Supplied entries
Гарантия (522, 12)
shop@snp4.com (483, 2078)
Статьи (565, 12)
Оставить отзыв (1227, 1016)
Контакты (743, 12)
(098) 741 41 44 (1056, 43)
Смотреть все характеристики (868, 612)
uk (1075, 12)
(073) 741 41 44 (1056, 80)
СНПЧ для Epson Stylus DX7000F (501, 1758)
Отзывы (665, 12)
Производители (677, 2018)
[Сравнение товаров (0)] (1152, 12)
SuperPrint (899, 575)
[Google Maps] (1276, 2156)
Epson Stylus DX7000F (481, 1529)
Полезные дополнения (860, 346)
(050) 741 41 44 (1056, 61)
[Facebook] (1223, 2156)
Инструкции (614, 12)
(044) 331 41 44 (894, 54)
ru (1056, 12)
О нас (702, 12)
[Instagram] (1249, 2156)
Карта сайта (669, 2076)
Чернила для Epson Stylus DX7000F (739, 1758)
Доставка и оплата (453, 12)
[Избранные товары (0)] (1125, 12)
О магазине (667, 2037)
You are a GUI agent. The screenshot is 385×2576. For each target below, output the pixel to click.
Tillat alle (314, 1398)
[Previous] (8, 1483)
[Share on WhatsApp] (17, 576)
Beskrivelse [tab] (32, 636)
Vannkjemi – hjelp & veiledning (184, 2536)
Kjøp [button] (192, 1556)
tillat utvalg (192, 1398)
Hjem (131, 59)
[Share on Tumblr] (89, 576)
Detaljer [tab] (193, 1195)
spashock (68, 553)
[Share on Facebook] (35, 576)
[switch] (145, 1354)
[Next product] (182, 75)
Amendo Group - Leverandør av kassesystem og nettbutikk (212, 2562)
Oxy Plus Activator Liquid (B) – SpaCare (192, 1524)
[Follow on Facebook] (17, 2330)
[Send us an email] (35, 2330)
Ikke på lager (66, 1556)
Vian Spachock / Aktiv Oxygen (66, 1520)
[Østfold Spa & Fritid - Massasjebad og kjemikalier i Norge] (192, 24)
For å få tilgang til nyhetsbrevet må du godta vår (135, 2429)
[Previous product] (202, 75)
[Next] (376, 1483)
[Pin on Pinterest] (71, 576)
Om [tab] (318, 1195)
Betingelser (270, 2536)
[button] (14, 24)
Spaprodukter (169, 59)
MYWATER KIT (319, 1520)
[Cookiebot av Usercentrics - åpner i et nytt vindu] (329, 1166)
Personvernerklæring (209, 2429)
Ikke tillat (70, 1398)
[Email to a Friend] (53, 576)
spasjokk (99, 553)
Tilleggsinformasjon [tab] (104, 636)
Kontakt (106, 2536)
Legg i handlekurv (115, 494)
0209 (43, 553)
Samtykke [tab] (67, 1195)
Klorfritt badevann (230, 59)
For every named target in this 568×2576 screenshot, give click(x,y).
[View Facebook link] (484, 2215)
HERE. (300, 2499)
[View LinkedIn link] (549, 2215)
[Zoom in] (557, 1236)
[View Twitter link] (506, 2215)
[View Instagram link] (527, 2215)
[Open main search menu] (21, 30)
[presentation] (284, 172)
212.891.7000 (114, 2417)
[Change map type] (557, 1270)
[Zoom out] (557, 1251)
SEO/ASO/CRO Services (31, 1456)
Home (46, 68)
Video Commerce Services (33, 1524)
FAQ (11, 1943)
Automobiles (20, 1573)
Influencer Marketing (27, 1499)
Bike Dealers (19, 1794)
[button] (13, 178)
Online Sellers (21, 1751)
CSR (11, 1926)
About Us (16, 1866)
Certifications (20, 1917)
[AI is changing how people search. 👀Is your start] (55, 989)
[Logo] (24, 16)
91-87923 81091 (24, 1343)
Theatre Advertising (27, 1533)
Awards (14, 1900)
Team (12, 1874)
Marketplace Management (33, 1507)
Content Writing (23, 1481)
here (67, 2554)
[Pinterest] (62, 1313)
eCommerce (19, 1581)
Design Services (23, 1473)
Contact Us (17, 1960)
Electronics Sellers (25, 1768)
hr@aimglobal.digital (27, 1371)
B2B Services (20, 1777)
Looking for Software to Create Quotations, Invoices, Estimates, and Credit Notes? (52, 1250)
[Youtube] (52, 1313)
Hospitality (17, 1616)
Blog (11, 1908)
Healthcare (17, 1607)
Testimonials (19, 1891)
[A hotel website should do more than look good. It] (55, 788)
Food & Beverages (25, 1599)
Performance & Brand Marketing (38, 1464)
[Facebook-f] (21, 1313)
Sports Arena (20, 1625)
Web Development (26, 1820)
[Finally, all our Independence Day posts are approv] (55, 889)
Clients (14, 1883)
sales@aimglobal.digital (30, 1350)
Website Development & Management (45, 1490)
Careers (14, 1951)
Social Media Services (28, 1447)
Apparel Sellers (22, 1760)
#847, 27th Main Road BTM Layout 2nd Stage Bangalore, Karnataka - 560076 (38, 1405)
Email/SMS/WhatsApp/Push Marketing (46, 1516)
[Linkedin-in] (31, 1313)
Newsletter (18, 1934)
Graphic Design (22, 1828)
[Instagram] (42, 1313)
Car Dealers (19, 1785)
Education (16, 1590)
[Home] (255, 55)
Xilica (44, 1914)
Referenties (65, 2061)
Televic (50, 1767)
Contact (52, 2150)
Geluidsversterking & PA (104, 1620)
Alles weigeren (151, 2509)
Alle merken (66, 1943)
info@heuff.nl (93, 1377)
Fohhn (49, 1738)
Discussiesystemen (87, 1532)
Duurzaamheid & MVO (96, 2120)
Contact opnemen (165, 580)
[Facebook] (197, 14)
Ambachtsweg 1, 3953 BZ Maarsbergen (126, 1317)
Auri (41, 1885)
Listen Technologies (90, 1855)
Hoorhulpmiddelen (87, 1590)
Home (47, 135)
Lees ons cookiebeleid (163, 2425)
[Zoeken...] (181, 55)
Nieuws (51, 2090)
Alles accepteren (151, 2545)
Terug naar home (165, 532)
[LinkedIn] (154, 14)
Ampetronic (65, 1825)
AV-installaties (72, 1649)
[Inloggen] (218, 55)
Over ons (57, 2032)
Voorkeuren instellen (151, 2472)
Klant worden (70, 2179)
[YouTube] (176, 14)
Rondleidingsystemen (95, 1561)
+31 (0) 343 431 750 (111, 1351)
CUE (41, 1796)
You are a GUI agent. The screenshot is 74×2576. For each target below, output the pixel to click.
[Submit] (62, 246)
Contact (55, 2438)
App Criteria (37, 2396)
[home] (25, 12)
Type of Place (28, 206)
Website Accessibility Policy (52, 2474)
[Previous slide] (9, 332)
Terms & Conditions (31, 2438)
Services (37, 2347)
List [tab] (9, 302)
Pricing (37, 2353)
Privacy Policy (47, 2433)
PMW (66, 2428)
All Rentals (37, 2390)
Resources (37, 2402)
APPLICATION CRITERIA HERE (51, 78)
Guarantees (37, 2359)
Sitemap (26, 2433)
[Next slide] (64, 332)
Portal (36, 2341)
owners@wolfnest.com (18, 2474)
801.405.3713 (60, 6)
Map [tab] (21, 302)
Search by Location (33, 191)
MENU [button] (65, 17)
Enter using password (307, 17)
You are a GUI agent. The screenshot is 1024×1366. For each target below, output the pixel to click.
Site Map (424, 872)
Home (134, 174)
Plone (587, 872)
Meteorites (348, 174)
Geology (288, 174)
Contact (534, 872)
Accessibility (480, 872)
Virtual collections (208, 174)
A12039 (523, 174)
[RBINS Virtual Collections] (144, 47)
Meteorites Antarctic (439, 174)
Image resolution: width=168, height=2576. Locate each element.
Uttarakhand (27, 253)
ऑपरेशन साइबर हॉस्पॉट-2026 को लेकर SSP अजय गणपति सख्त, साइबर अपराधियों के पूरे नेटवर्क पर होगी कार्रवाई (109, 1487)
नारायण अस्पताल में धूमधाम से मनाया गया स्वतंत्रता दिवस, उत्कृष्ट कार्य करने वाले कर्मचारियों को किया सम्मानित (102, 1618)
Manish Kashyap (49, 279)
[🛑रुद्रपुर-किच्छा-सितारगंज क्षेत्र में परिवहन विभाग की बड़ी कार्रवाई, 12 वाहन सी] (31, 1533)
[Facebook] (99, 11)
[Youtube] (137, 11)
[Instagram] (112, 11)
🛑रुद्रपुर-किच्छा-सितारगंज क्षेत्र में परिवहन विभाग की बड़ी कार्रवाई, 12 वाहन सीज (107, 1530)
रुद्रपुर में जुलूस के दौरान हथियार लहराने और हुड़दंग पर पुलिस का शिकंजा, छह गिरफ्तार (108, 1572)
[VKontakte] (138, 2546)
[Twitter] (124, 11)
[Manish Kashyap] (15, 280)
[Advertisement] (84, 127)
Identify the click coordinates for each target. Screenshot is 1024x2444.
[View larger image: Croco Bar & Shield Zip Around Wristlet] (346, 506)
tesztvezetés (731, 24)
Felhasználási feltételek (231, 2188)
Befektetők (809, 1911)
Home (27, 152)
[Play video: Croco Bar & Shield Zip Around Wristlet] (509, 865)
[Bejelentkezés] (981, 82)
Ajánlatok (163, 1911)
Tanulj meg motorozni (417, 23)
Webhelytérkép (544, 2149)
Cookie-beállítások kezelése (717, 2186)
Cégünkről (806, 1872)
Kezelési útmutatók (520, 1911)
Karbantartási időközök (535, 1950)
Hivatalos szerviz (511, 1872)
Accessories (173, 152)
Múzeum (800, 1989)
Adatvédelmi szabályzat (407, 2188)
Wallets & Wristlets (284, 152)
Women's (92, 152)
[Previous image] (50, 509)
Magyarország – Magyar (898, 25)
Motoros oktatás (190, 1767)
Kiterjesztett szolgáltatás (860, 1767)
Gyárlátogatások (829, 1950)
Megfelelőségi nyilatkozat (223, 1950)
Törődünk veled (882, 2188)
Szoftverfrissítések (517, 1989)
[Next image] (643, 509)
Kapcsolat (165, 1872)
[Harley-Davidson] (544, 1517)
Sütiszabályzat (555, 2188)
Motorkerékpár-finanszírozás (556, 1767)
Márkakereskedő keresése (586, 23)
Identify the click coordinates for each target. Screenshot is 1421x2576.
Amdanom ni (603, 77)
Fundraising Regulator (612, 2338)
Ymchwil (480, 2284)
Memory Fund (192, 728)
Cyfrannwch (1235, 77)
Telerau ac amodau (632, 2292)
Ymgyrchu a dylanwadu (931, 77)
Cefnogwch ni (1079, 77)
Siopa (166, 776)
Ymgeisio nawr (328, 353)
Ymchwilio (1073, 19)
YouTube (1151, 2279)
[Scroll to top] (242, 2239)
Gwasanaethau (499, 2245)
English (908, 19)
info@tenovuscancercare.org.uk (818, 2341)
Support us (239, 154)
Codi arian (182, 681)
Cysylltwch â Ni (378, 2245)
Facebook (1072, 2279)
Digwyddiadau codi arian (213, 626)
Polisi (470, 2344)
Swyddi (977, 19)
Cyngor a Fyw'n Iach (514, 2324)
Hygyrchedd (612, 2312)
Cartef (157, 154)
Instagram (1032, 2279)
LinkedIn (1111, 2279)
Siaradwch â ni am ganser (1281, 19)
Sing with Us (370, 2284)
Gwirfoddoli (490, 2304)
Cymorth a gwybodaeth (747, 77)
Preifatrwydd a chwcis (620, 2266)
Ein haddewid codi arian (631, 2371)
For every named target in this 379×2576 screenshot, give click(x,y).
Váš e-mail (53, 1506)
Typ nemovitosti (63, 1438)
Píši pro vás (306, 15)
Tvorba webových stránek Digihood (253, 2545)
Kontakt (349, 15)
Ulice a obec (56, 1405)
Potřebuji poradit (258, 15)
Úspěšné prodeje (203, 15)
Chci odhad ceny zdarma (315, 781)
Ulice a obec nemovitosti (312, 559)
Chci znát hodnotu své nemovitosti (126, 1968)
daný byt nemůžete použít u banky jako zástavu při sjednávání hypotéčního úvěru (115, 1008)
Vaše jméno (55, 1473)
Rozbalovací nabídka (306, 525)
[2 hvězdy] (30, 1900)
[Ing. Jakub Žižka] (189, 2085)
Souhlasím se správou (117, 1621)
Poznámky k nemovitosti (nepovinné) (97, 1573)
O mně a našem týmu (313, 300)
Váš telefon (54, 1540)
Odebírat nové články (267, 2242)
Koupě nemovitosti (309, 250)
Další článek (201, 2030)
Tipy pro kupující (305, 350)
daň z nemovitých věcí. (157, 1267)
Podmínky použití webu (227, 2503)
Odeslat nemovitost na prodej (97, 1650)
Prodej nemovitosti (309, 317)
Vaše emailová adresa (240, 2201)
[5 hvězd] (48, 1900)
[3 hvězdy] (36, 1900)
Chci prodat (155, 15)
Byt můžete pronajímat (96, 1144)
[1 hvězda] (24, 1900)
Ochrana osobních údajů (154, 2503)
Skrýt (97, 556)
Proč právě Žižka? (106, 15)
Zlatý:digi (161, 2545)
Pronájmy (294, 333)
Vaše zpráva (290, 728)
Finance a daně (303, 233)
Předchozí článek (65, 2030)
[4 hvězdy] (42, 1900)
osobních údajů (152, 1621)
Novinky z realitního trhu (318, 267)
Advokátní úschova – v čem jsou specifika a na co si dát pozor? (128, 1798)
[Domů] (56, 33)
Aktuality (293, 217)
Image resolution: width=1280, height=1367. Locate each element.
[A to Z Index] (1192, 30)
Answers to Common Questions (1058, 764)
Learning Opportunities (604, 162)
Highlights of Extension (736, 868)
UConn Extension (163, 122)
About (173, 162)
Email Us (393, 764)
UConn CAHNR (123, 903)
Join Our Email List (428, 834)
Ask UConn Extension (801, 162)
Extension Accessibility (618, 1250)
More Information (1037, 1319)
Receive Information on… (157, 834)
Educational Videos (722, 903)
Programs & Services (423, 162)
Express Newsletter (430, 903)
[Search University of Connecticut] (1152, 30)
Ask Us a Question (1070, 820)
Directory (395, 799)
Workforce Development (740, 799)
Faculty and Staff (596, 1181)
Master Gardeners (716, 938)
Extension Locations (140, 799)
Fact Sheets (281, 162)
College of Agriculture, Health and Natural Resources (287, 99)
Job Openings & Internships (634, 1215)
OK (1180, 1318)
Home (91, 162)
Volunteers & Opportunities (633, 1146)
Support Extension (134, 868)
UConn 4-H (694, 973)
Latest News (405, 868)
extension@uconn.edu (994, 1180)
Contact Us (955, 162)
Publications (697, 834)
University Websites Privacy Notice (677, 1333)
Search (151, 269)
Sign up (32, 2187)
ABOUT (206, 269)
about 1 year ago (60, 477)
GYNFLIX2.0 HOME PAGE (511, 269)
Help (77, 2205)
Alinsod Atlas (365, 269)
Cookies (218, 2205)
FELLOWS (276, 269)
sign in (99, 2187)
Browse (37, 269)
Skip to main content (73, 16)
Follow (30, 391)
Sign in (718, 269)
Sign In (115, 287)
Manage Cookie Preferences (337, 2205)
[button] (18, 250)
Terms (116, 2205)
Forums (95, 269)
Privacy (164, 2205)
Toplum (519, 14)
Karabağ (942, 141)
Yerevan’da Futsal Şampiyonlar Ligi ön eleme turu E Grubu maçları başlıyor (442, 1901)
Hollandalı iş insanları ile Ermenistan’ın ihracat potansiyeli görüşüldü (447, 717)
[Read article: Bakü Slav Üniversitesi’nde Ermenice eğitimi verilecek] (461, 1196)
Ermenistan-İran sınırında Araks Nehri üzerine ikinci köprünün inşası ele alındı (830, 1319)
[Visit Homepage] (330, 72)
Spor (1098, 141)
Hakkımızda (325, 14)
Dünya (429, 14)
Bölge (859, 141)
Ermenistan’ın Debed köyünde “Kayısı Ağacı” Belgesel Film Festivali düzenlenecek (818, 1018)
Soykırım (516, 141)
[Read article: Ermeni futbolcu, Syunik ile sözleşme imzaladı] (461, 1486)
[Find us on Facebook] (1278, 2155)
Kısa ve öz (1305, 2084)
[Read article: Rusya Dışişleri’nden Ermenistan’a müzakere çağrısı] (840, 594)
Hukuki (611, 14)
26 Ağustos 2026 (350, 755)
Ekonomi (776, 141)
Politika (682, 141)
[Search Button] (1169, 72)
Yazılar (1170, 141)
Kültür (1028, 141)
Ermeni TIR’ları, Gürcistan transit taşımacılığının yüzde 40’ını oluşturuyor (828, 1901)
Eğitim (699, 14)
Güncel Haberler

Work request
What do the lines above say from the one containing "[Logo] (24, 16)" down to the one containing "Healthcare (17, 1607)"? Return them exactly, both end lines included, and only them.

Response to the exercise
[Logo] (24, 16)
91-87923 81091 (24, 1343)
Theatre Advertising (27, 1533)
Awards (14, 1900)
Team (12, 1874)
Marketplace Management (33, 1507)
Content Writing (23, 1481)
here (67, 2554)
[Pinterest] (62, 1313)
eCommerce (19, 1581)
Design Services (23, 1473)
Contact Us (17, 1960)
Electronics Sellers (25, 1768)
hr@aimglobal.digital (27, 1371)
B2B Services (20, 1777)
Looking for Software to Create Quotations, Invoices, Estimates, and Credit Notes? (52, 1250)
[Youtube] (52, 1313)
Hospitality (17, 1616)
Blog (11, 1908)
Healthcare (17, 1607)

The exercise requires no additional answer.